Matt Damon and Josh Hartnett


----------



## Matt73 (Oct 21, 2010)

~Lisa~ said:


> Matt I see we have the same taste in men and women!


----------



## ohmt (Oct 21, 2010)

Men:

#1-Josh Turner

Brad Pitt (In Troy-YES please!)

Wentworth Miller (from Prison Break..mmm!)

Johnny Depp-his facial structure is amazing

Orlando Bloom-in Lord of the Rings

Leonardo Dicaprio

Shia Labeouf

And Dr.
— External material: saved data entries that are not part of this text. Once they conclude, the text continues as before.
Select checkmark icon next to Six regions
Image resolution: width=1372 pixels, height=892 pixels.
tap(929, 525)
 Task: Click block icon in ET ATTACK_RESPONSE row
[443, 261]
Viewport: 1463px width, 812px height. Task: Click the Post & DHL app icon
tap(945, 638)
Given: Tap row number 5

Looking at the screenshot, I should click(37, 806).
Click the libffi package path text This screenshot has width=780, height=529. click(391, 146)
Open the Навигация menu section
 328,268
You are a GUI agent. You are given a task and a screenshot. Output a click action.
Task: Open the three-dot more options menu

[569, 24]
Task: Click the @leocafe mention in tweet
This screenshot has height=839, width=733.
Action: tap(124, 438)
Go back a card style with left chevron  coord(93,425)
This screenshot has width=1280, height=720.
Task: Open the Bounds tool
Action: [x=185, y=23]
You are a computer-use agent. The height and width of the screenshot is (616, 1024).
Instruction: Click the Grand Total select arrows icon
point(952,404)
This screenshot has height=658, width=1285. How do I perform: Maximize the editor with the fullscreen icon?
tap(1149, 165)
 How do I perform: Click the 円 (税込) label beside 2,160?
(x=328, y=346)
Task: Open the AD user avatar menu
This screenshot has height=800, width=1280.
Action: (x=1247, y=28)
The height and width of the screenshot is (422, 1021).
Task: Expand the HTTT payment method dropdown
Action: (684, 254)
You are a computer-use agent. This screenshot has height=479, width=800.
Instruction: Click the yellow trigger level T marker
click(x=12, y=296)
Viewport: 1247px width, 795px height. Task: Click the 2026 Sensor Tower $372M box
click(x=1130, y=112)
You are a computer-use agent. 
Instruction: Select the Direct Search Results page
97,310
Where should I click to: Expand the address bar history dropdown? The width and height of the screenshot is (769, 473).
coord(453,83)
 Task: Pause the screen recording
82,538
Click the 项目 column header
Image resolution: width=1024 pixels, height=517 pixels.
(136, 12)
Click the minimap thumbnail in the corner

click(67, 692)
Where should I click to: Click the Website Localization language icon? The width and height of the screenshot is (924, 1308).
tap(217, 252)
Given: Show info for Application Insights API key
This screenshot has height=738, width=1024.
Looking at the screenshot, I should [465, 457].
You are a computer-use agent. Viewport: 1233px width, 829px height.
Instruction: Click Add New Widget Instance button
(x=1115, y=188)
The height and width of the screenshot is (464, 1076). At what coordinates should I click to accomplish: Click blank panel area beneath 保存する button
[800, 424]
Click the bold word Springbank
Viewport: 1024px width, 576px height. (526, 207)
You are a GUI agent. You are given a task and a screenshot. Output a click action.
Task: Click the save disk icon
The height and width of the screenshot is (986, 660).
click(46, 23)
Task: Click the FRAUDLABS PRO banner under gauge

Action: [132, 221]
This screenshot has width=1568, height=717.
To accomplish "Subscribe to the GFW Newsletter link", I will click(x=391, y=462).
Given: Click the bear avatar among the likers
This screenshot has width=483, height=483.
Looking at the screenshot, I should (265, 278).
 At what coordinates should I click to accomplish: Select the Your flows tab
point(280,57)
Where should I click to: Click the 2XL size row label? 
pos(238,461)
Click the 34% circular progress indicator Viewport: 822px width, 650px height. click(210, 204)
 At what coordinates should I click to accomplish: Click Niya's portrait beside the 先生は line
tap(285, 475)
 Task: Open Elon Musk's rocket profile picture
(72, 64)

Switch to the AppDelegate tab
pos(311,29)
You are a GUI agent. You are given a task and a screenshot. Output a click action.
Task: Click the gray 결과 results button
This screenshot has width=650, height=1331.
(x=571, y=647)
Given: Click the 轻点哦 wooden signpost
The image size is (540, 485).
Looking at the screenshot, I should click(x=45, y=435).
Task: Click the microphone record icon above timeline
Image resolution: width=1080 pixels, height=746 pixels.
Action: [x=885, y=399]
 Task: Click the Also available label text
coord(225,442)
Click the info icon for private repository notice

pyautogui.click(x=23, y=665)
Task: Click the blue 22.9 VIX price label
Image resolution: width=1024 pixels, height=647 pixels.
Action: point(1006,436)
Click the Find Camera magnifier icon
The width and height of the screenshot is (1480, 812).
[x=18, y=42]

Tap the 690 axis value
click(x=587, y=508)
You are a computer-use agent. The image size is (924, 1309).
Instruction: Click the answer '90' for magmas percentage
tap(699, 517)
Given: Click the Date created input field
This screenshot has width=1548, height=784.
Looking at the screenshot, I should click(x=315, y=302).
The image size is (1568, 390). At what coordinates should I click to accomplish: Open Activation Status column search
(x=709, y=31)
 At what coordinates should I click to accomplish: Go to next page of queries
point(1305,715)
McSteamy

Women:

KATE WINSLET-one of the most naturally beautiful women inside and out.

Kiera Knightly

Cate Blanchett

Mariska Hargitay--her bio is awesome for those that don't know her history

Faith Hill-another one of those beautiful inside and out women

I have a nice long list


----------



## REO (Oct 21, 2010)

Liz Taylor

Vivian Leigh

Yul Brenner

Eddie Murphy

And cuz he's so purty.........

Johnny Depp AGAIN!


----------



## Marty (Oct 21, 2010)

JON BON JOVI! 

Oh my gosh when I see him smile oh dear he has such good teeth.....and when I see him moving in those tight jeans I just want to get to sleep and have one heck of a dream.


----------



## Deb O. (Oct 21, 2010)

hmm women are

gretchen wilson





reba

angelina jolie

terri clark

miranda lambert





men

george strait

brad paisley


----------



## mydaddysjag (Oct 21, 2010)

Robert Pattinson and Angelina Jolie


----------



## shorthorsemom (Oct 22, 2010)

Rutger Hauer (in Ladyhawke)

Jason Aldean (country rock singer)

Johnny Depp (in everything)

Michele Pfeifer (in Ladyhawke)

Drew Barrymore (in Ever after)


----------



## jacks'thunder (Oct 22, 2010)

Men-

Andy Whitfield (From Spartacus blood and sand)Yummy!!!

And that guy from the DIY network show Bath Crashers (Matt something....I think) He's so cute and handy! I gotta have one!! LOL!!

Women-

I really like Drew Barrymore. I think she seems really nice and funny!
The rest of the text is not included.